Las luces del armario se encendieron de forma automática, pero, durante un instante extraordinariamente fugaz, Avery se quedó sumida en la oscuridad mientras Atlas parecía iluminado desde atrás; el resplandor que lo envolvía, coloreando en tonos dorados los contornos de su silueta, le confería una apariencia casi sobrenatural. Se le antojó imposible, de repente, que fuera real y estuviera aquí, que fuese suyo.

Y lo era, en realidad.

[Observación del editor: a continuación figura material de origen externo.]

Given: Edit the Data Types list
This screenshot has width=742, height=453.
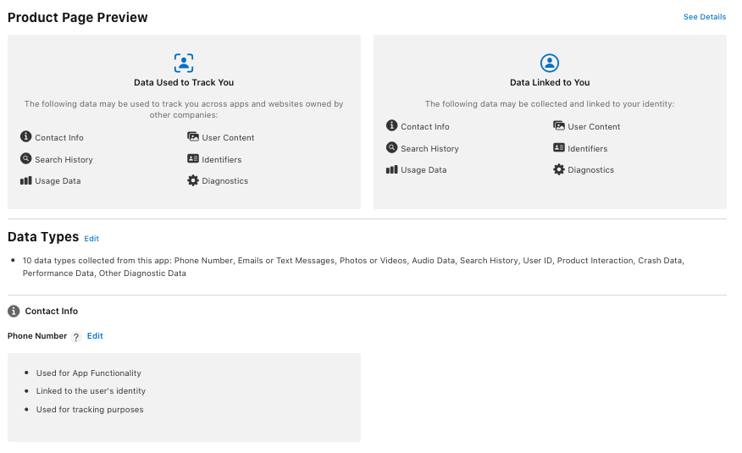Looking at the screenshot, I should 91,239.
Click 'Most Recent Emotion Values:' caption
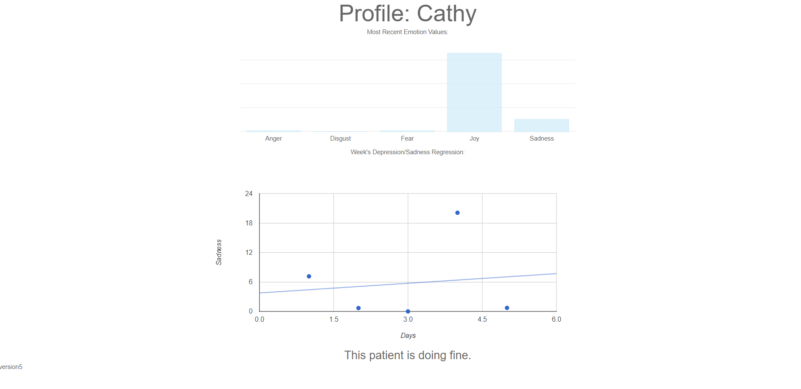The width and height of the screenshot is (801, 389). point(408,32)
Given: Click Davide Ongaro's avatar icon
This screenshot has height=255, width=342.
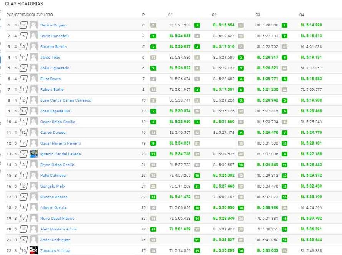Looking at the screenshot, I should 33,25.
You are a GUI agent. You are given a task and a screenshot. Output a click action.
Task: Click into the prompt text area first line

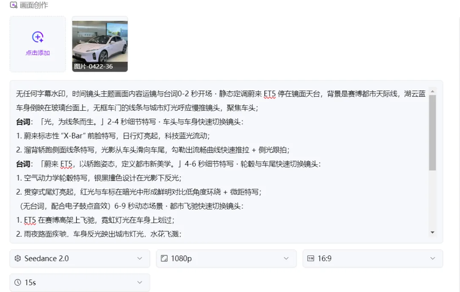pos(221,94)
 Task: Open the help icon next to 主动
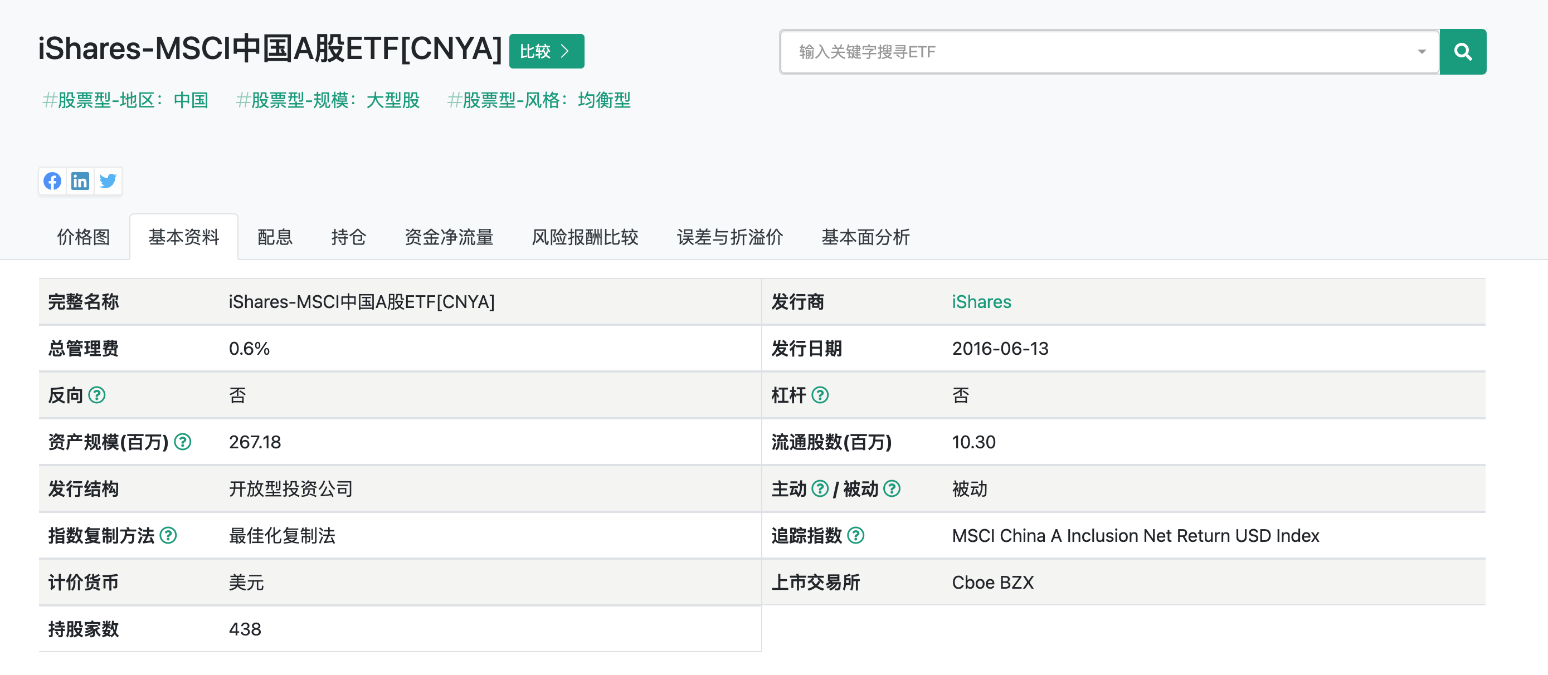[x=819, y=489]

Toda su relación demostraba ser imposible a las primeras de cambio, y, sin embargo, de alguna manera, habían conseguido materializarla a fuerza de voluntad.

—Estoy bien.

Se incorporó para deslizar las manos por sus brazos hasta apoyarlas por fin en sus hombros, pero Atlas dio un paso atrás en un acto reflejo y recogió su blusa, que seguía estando tirada allí, en el suelo.

—Ha estado cerca, Aves.

Le tendió la prenda con una expresión preocupada.

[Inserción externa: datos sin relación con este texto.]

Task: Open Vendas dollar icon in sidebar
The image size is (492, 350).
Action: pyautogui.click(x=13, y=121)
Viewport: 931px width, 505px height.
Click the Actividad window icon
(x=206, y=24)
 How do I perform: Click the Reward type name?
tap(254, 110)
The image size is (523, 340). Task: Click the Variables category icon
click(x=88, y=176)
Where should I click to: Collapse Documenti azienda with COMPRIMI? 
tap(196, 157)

—No me ha visto —protestó Avery, aunque sabía que esa no era la cuestión.

Ninguno de los dos mencionó lo que su padre podría haber visto ya: el dormitorio de la muchacha, en la otra punta del apartamento, su prístina ropa de cama blanca revuelta pero inconfundiblemente vacía.

—Debemos tener más cuidado. —Atlas parecía resignado.

Avery se puso la blusa por la cabeza y lo miró, constreñido el pecho ante lo que el muchacho se resistía a decir.

—Se acabó el dormir aquí, ¿verdad? —preguntó, aunque conocía ya la respuesta.

No podían seguir arriesgándose, ya no.

—Sí. Aves, tienes que irte.

—Lo haré. Mañana —le prometió, y acercó la boca a la suya.

Ahora más que nunca Avery sabía lo peligroso que era, pero eso solo conseguía que cada momento con Atlas fuese infinitamente más valioso. Conocía los riesgos. Sabía que caminaban por la cuerda floja; que caerse sería lo más fácil del mundo.

Si esta iba a ser la última noche que pasaban juntos, haría que mereciese la pena.

Desearía poder decirle a él todas esas cosas y más, pero se conformó con transmitírselo con sus besos: todas las disculpas mudas, las confesiones, las promesas de amor eterno. Si no podía expresarlo de viva voz, esta era la única forma que tenía de demostrárselo.

Tiró de Atlas hacia delante, aferrada a sus hombros, y el muchacho la siguió al interior del armario mientras las luces del techo volvían a apagarse con un suave chasquido.